Moss Launches: Real-Time Semantic Search for Conversational AI
"Moss helps conversational AI teams turn lagging, robotic interactions into natural, human-like experiences through sub-10 ms semantic search."
TL;DR: Moss is a high-performance runtime for real-time semantic search. It delivers sub-10 ms lookups, instant index updates, and zero infra overhead. Moss runs where your agent lives - cloud, in-browser, or on-device - so search feels native and users never wait. You connect your data once; Moss handles indexing, packaging, distribution and updates.

Founded by Sri Raghu Malireddi & Harsha Nalluru
The Problem
If you’ve ever built a conversational or voice AI product, you’ve felt it - that awkward pause when your agent lags or hesitates.
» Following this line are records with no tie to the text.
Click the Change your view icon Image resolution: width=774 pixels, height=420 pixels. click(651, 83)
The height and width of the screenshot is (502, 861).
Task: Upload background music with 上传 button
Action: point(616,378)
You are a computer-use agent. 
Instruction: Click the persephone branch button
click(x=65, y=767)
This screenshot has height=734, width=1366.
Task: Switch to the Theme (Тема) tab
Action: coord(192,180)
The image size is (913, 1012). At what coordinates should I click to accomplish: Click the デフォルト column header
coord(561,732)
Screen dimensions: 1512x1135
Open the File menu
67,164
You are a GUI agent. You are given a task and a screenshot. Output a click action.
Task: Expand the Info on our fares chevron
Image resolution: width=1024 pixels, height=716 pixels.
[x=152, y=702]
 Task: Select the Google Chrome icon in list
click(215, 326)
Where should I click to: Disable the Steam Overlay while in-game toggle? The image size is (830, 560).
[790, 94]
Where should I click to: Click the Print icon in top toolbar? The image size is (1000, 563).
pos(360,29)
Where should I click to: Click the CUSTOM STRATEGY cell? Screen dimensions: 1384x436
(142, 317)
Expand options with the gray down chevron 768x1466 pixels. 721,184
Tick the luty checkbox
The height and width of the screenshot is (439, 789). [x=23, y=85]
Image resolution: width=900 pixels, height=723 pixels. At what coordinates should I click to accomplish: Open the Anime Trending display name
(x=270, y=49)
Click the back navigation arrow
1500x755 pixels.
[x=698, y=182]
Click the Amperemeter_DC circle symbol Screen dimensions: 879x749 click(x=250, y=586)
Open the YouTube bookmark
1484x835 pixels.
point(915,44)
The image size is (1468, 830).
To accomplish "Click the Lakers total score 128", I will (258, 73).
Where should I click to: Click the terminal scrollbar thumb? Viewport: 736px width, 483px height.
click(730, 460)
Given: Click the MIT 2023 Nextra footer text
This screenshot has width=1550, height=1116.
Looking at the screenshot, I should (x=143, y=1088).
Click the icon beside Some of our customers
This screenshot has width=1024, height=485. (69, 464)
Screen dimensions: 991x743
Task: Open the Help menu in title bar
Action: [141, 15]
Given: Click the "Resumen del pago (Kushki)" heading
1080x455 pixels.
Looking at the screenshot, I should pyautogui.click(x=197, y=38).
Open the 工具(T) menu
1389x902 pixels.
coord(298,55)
The illusion of conversation breaks, and suddenly it feels less like talking to intelligence and more like waiting for a page to load.
The culprit is almost always retrieval. Every query hops across networks and cloud databases, adding seconds of delay. As usage scales, those small lags snowball into lost users, rising infra and egress costs. Teams spend weeks rebuilding embeddings and indexes, tuning search infra just to get “good enough” answers instead of focusing on what actually matters: building great AI experiences!
Solution
Moss puts real-time semantic search in the same runtime as your agent and application, so you can -
- Keep retrieval close - embed & index right alongside your agents (docs, chat history, telemetry).
- Answer in <10 ms - local lookups, zero network hops.
- Manage at scale - store, sync, and distribute indexes with their managed data layer at https://usemoss.dev
- Drop-in SDKs - JavaScript and Python.
Their Story
Moss founding team knew each other for 8+ years and bring deep expertise in machine learning, high-performance computing and developer experience.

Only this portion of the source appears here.